Politisch umstritten, zumal der CSU-Vorsitzende Franz Josef Strauß bis 1969 Bundesfinanzminister war, erklärte sich der Bund schließlich bereit, 50 % der Kosten für die Spiele zu tragen, was mit einer Vereinbarung vom 17. Dezember 1969 nun schon von der neuen sozial-liberalen Bundesregierung unter Kanzler Willy Brandt (SPD, 1913-1992, Bundeskanzler 1969-1974) bestätigt wurde. Für Land und Stadt blieben noch jeweils 25 % des Finanzierungsaufwandes. Die Kosten für die Spiele übertrafen die ursprüngliche Kalkulation fast um das Vierfache und beliefen sich auf 1.967 Mrd. DM. Allerdings konnten durch Maßnahmen wie die Lotterie Glücksspirale, den Verkauf einer Olympiamünze, der Fernsehrechte und der Eintrittskarten sowie durch die Verwertung des Emblems und anderes 1,332 Mrd. DM an Einnahmen erzielt werden, so dass die öffentlichen Haushalte letztlich mit 635 Mio. DM belastet wurden, davon mit 154 Mio. DM die Stadt München, mit 154 Mio. der Freistaat Bayern und mit 311,7 Mio. der Bund sowie mit je 7,7 Mio. DM die Stadt Kiel und das Land Schleswig-Holstein. Damit war es trotz der gewaltigen Mehrausgaben gelungen, fast den ursprünglich angenommenen Kostenrahmen für die öffentlichen Kassen einzuhalten. Bayern, insbesondere die Landeshauptstadt München, bekam dafür einen breit angelegten Modernisierungsschub und ein nachhaltig wirkendes internationales Standing.

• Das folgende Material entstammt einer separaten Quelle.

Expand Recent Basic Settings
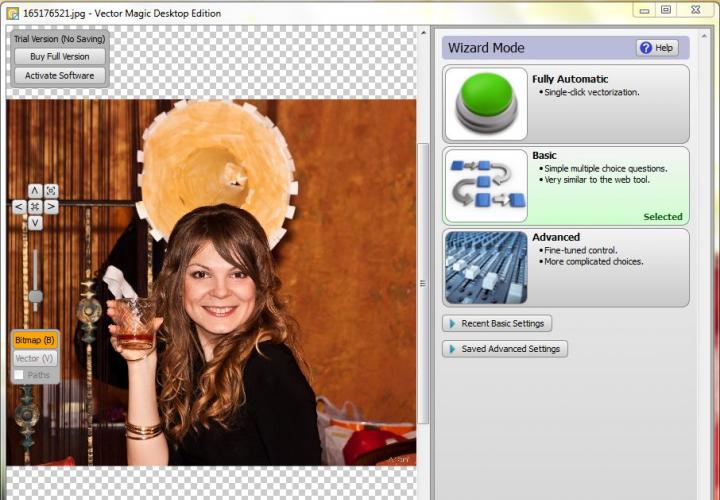This screenshot has width=720, height=500. click(497, 323)

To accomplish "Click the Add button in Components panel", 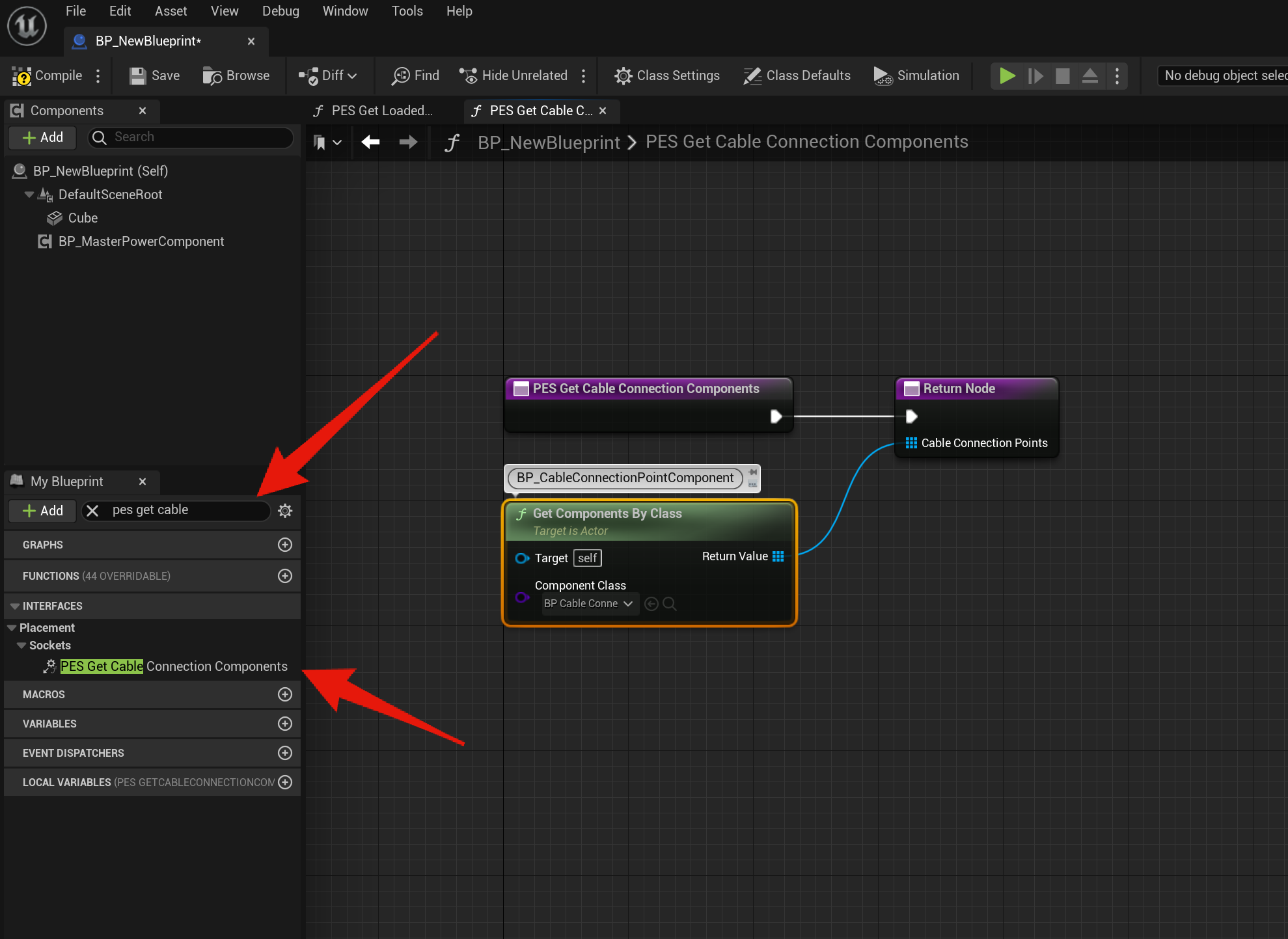I will [42, 137].
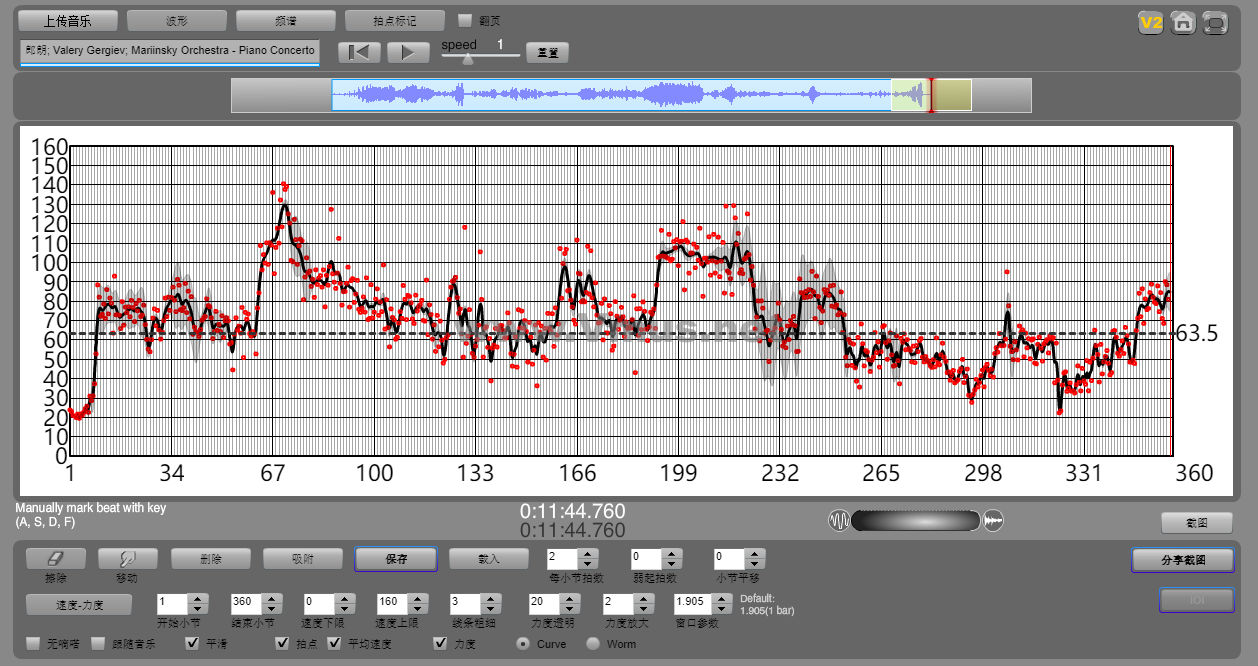
Task: Click the V2 version icon
Action: 1151,23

Bau von Olympiapark, Sportstätten unter dem Zeltdach und Olympiadorf

Die Umsetzung der von Günter Behnisch (1922–2010) geplanten Bauten auf dem späteren Olympiagelände war insofern erleichtert, als das großräumige Gebiet des Oberwiesenfeldes, das bis 1939 als Flughafen und nach dem Krieg als Flugschule, Lagerplatz und Schuttberg für den Abraum der Ruinen aus dem Bombenkrieg diente, im Flächennutzungsplan der Stadt München von 1965 als Erholungszone ausgewiesen war. Im Bau befanden sich seit 1965 bereits eine Eissporthalle und ein Fernsehturm der Bundespost, der später als Olympiaturm bezeichnet wurde. Das weiträumige Gelände, nahe dem Stadtzentrum, bot entsprechend großzügige Gestaltungsmöglichkeiten.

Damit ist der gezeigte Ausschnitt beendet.